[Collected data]
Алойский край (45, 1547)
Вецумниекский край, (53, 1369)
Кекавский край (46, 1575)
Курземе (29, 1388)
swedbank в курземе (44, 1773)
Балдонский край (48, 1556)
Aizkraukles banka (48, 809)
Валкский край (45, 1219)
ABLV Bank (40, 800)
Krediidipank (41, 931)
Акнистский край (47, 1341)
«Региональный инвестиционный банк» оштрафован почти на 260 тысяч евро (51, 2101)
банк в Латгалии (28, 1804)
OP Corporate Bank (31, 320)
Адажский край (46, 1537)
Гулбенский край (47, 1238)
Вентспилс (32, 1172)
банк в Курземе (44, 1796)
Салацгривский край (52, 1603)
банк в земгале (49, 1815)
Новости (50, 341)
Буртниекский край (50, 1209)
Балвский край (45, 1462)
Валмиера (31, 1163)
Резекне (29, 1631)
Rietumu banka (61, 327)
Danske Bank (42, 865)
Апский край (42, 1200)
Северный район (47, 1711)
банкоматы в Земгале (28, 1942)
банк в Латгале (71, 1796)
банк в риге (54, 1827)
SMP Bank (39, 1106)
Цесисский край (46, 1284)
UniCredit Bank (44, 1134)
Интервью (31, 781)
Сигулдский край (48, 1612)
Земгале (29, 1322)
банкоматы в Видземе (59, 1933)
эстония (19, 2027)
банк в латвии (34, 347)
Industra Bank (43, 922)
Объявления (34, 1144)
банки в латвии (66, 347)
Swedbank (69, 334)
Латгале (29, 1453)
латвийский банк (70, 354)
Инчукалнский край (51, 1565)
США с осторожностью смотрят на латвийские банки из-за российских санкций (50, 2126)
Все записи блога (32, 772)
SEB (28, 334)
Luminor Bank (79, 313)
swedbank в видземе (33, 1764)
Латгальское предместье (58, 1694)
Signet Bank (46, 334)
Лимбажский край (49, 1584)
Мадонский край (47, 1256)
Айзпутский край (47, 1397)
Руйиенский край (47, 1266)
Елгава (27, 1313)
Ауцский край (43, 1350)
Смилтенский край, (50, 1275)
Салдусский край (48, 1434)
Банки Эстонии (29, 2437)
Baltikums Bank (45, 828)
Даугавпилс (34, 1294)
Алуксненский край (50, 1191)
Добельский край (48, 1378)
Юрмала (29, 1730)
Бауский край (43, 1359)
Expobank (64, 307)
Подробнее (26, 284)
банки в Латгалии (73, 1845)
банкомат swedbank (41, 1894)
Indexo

**Task to carry out:** Down to the last line, repeat the data exactly.

**Answer to the problem:**
Алойский край (45, 1547)
Вецумниекский край, (53, 1369)
Кекавский край (46, 1575)
Курземе (29, 1388)
swedbank в курземе (44, 1773)
Балдонский край (48, 1556)
Aizkraukles banka (48, 809)
Валкский край (45, 1219)
ABLV Bank (40, 800)
Krediidipank (41, 931)
Акнистский край (47, 1341)
«Региональный инвестиционный банк» оштрафован почти на 260 тысяч евро (51, 2101)
банк в Латгалии (28, 1804)
OP Corporate Bank (31, 320)
Адажский край (46, 1537)
Гулбенский край (47, 1238)
Вентспилс (32, 1172)
банк в Курземе (44, 1796)
Салацгривский край (52, 1603)
банк в земгале (49, 1815)
Новости (50, 341)
Буртниекский край (50, 1209)
Балвский край (45, 1462)
Валмиера (31, 1163)
Резекне (29, 1631)
Rietumu banka (61, 327)
Danske Bank (42, 865)
Апский край (42, 1200)
Северный район (47, 1711)
банкоматы в Земгале (28, 1942)
банк в Латгале (71, 1796)
банк в риге (54, 1827)
SMP Bank (39, 1106)
Цесисский край (46, 1284)
UniCredit Bank (44, 1134)
Интервью (31, 781)
Сигулдский край (48, 1612)
Земгале (29, 1322)
банкоматы в Видземе (59, 1933)
эстония (19, 2027)
банк в латвии (34, 347)
Industra Bank (43, 922)
Объявления (34, 1144)
банки в латвии (66, 347)
Swedbank (69, 334)
Латгале (29, 1453)
латвийский банк (70, 354)
Инчукалнский край (51, 1565)
США с осторожностью смотрят на латвийские банки из-за российских санкций (50, 2126)
Все записи блога (32, 772)
SEB (28, 334)
Luminor Bank (79, 313)
swedbank в видземе (33, 1764)
Латгальское предместье (58, 1694)
Signet Bank (46, 334)
Лимбажский край (49, 1584)
Мадонский край (47, 1256)
Айзпутский край (47, 1397)
Руйиенский край (47, 1266)
Елгава (27, 1313)
Ауцский край (43, 1350)
Смилтенский край, (50, 1275)
Салдусский край (48, 1434)
Банки Эстонии (29, 2437)
Baltikums Bank (45, 828)
Даугавпилс (34, 1294)
Алуксненский край (50, 1191)
Добельский край (48, 1378)
Юрмала (29, 1730)
Бауский край (43, 1359)
Expobank (64, 307)
Подробнее (26, 284)
банки в Латгалии (73, 1845)
банкомат swedbank (41, 1894)
Indexo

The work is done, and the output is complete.